### PROVIDED DATA ###

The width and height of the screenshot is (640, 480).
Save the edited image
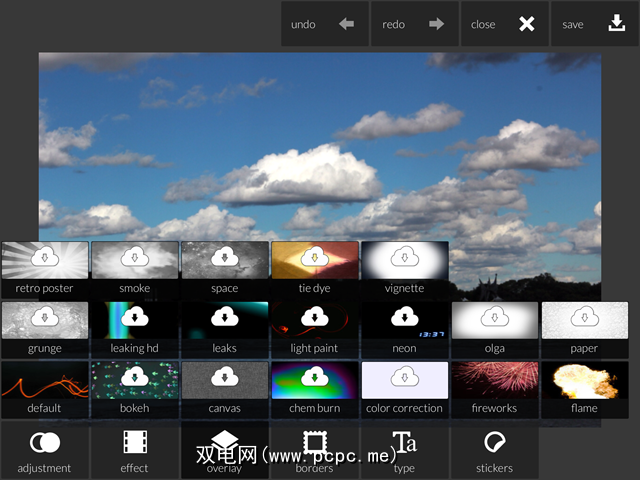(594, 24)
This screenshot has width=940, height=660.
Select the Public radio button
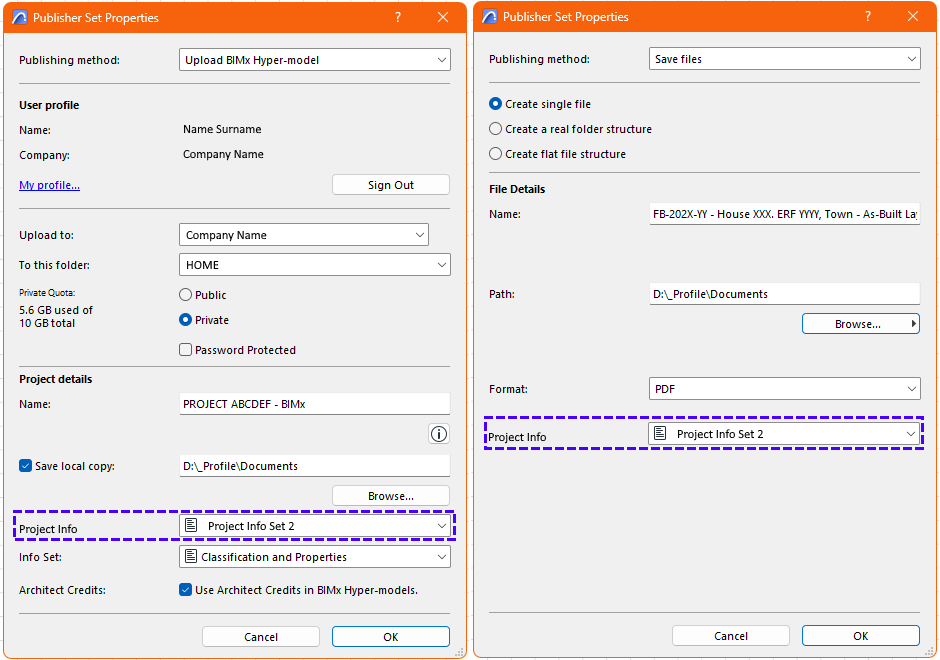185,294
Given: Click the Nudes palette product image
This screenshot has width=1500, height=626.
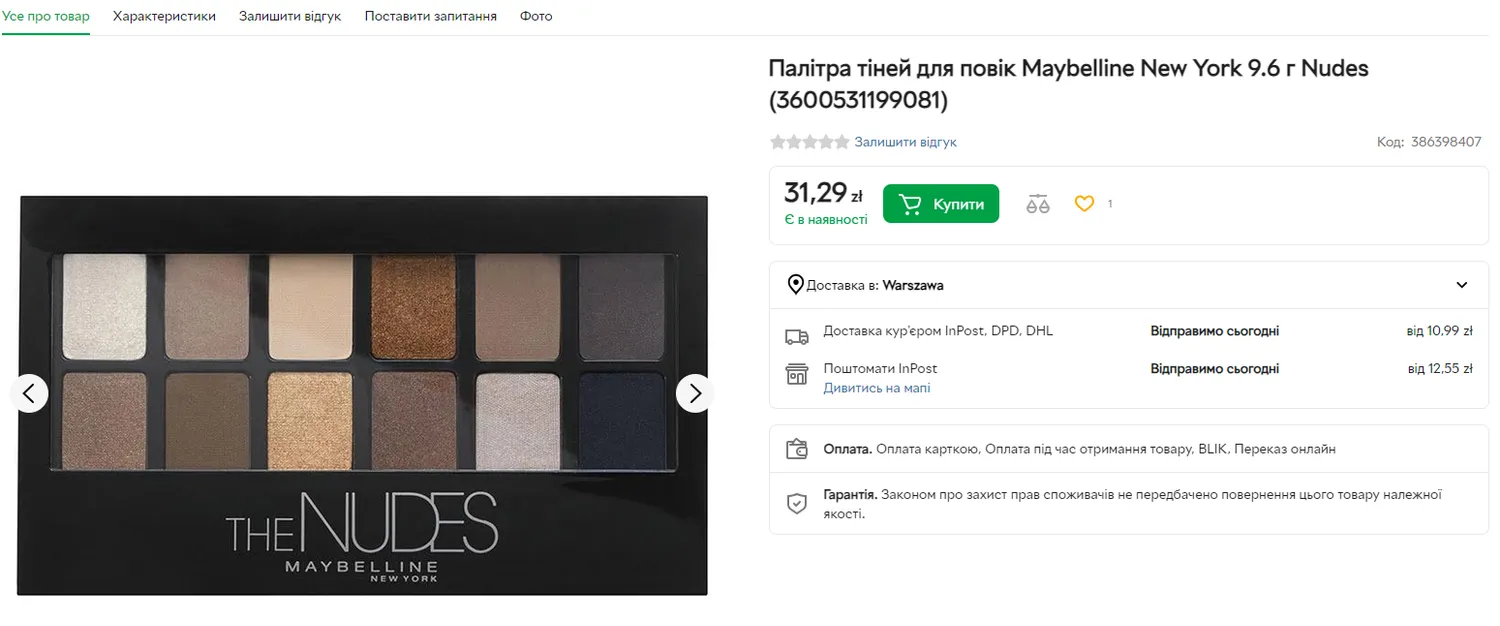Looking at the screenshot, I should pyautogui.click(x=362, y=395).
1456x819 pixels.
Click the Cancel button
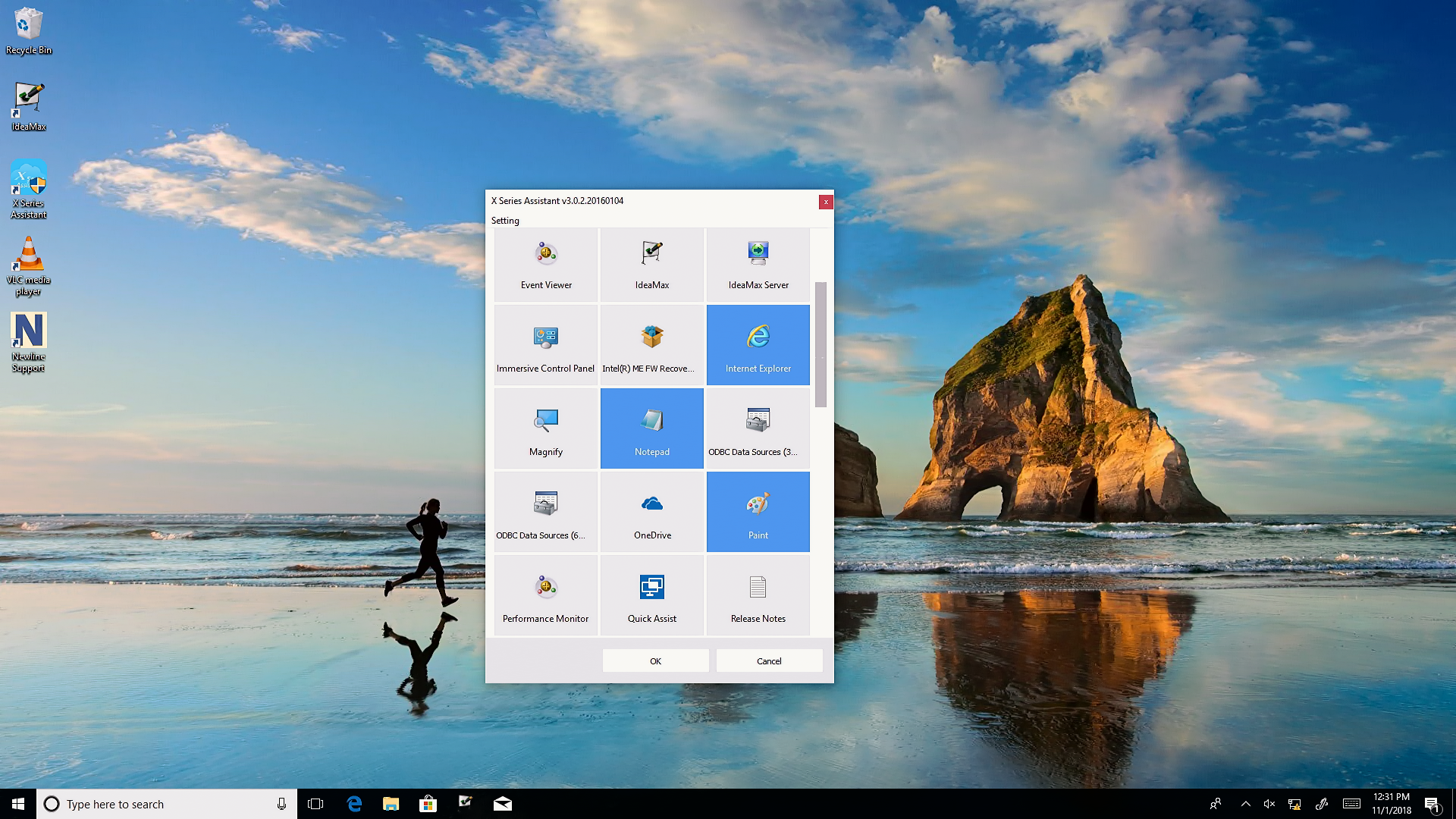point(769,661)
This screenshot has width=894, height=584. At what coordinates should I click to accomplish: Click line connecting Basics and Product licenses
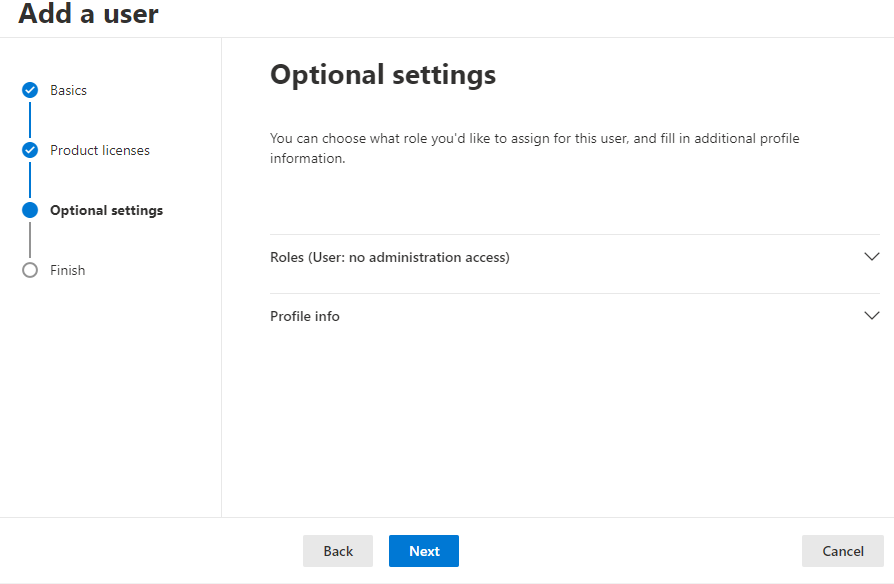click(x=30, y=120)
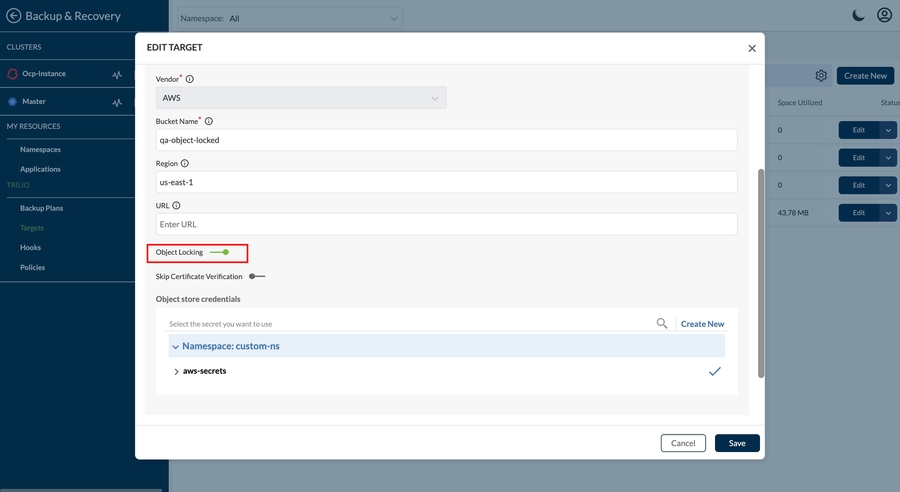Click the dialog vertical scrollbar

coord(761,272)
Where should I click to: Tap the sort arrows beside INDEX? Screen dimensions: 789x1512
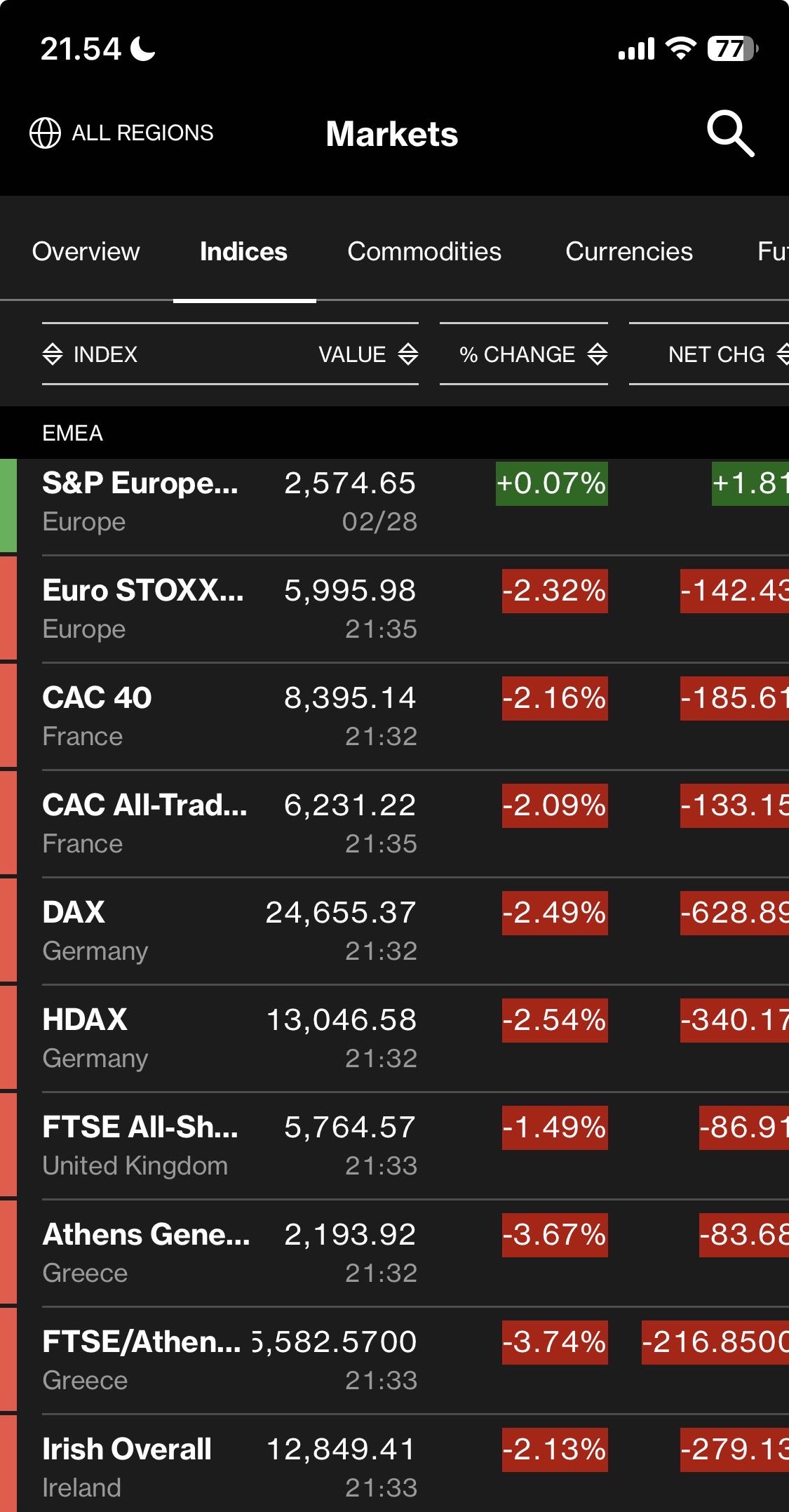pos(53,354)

###

SET TASK:
Update the items above by replacing "Save the edited image" with "Save the cropped image" and leaving everything else unchanged. Omit the pictures from your answer.

WORKED SOLUTION:
The width and height of the screenshot is (640, 480).
Save the cropped image
(594, 24)
This screenshot has width=940, height=660.
Select the Public radio button
185,294
Given: Click the Nudes palette product image
This screenshot has width=1500, height=626.
Looking at the screenshot, I should pyautogui.click(x=362, y=395).
1456x819 pixels.
Click the Cancel button
point(769,661)
This screenshot has width=894, height=584. At what coordinates should I click to accomplish: Click line connecting Basics and Product licenses
click(x=30, y=120)
Click the dialog vertical scrollbar

coord(761,272)
Where should I click to: Tap the sort arrows beside INDEX? Screen dimensions: 789x1512
pos(53,354)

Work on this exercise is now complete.